PROBLEM
Copy out every one of the following entries verbatim, line by line.

RECORDS SHOWN
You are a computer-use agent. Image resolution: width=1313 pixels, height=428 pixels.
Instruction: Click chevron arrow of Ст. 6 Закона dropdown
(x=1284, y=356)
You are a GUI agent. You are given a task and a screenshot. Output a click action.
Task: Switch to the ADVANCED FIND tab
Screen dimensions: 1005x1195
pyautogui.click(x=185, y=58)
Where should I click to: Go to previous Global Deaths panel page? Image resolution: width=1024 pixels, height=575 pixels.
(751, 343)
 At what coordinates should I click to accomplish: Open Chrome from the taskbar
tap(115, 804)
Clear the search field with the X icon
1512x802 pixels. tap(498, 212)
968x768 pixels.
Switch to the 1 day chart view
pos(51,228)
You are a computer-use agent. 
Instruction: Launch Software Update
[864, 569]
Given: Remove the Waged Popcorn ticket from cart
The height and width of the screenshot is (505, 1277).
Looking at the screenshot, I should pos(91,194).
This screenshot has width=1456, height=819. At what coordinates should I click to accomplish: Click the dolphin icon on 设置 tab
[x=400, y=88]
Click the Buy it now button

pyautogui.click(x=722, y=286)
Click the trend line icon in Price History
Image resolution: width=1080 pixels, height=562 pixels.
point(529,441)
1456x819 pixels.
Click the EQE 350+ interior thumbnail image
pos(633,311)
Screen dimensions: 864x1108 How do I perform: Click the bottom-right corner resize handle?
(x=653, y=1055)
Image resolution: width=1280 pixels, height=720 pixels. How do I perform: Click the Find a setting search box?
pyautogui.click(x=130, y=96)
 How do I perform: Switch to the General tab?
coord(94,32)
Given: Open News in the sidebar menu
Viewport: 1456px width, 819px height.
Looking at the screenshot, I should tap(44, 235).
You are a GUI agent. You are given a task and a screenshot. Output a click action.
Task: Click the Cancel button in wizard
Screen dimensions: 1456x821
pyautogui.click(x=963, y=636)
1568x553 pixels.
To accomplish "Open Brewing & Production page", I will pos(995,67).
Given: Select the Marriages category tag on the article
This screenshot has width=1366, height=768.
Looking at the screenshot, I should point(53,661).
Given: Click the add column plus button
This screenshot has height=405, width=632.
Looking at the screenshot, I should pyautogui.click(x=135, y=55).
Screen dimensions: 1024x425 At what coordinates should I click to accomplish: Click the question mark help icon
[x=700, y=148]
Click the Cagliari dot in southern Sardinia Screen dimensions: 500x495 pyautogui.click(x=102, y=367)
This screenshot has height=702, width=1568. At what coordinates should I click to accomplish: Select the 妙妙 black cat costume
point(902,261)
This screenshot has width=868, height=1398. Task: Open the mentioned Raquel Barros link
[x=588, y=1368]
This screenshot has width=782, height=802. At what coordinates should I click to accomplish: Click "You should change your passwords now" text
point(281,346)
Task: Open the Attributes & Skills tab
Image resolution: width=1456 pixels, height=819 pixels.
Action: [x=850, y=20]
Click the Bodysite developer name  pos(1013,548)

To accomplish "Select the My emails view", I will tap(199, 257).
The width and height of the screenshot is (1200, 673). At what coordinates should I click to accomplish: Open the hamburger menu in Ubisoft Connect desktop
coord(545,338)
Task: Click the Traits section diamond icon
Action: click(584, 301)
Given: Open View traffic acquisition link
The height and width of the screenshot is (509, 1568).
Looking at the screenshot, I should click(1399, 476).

THE RESPONSE
You are a computer-use agent. Image resolution: width=1313 pixels, height=428 pixels.
Instruction: Click chevron arrow of Ст. 6 Закона dropdown
(x=1284, y=356)
You are a GUI agent. You are given a task and a screenshot. Output a click action.
Task: Switch to the ADVANCED FIND tab
Screen dimensions: 1005x1195
pyautogui.click(x=185, y=58)
Where should I click to: Go to previous Global Deaths panel page? Image resolution: width=1024 pixels, height=575 pixels.
(751, 343)
 At what coordinates should I click to accomplish: Open Chrome from the taskbar
tap(115, 804)
Clear the search field with the X icon
1512x802 pixels. tap(498, 212)
968x768 pixels.
Switch to the 1 day chart view
pos(51,228)
You are a computer-use agent. 
Instruction: Launch Software Update
[864, 569]
Given: Remove the Waged Popcorn ticket from cart
The height and width of the screenshot is (505, 1277).
Looking at the screenshot, I should pos(91,194).
This screenshot has width=1456, height=819. At what coordinates should I click to accomplish: Click the dolphin icon on 设置 tab
[x=400, y=88]
Click the Buy it now button

pyautogui.click(x=722, y=286)
Click the trend line icon in Price History
Image resolution: width=1080 pixels, height=562 pixels.
point(529,441)
1456x819 pixels.
Click the EQE 350+ interior thumbnail image
pos(633,311)
Screen dimensions: 864x1108 How do I perform: Click the bottom-right corner resize handle?
(x=653, y=1055)
Image resolution: width=1280 pixels, height=720 pixels. How do I perform: Click the Find a setting search box?
pyautogui.click(x=130, y=96)
 How do I perform: Switch to the General tab?
coord(94,32)
Given: Open News in the sidebar menu
Viewport: 1456px width, 819px height.
Looking at the screenshot, I should tap(44, 235).
You are a GUI agent. You are given a task and a screenshot. Output a click action.
Task: Click the Cancel button in wizard
Screen dimensions: 1456x821
pyautogui.click(x=963, y=636)
1568x553 pixels.
To accomplish "Open Brewing & Production page", I will pos(995,67).
Given: Select the Marriages category tag on the article
This screenshot has width=1366, height=768.
Looking at the screenshot, I should point(53,661).
Given: Click the add column plus button
This screenshot has height=405, width=632.
Looking at the screenshot, I should pyautogui.click(x=135, y=55).
Screen dimensions: 1024x425 At what coordinates should I click to accomplish: Click the question mark help icon
[x=700, y=148]
Click the Cagliari dot in southern Sardinia Screen dimensions: 500x495 pyautogui.click(x=102, y=367)
This screenshot has height=702, width=1568. At what coordinates should I click to accomplish: Select the 妙妙 black cat costume
point(902,261)
This screenshot has width=868, height=1398. Task: Open the mentioned Raquel Barros link
[x=588, y=1368]
This screenshot has width=782, height=802. At what coordinates should I click to accomplish: Click "You should change your passwords now" text
point(281,346)
Task: Open the Attributes & Skills tab
Image resolution: width=1456 pixels, height=819 pixels.
Action: [x=850, y=20]
Click the Bodysite developer name  pos(1013,548)

To accomplish "Select the My emails view", I will tap(199, 257).
The width and height of the screenshot is (1200, 673). At what coordinates should I click to accomplish: Open the hamburger menu in Ubisoft Connect desktop
coord(545,338)
Task: Click the Traits section diamond icon
Action: click(584, 301)
Given: Open View traffic acquisition link
The height and width of the screenshot is (509, 1568).
Looking at the screenshot, I should click(1399, 476).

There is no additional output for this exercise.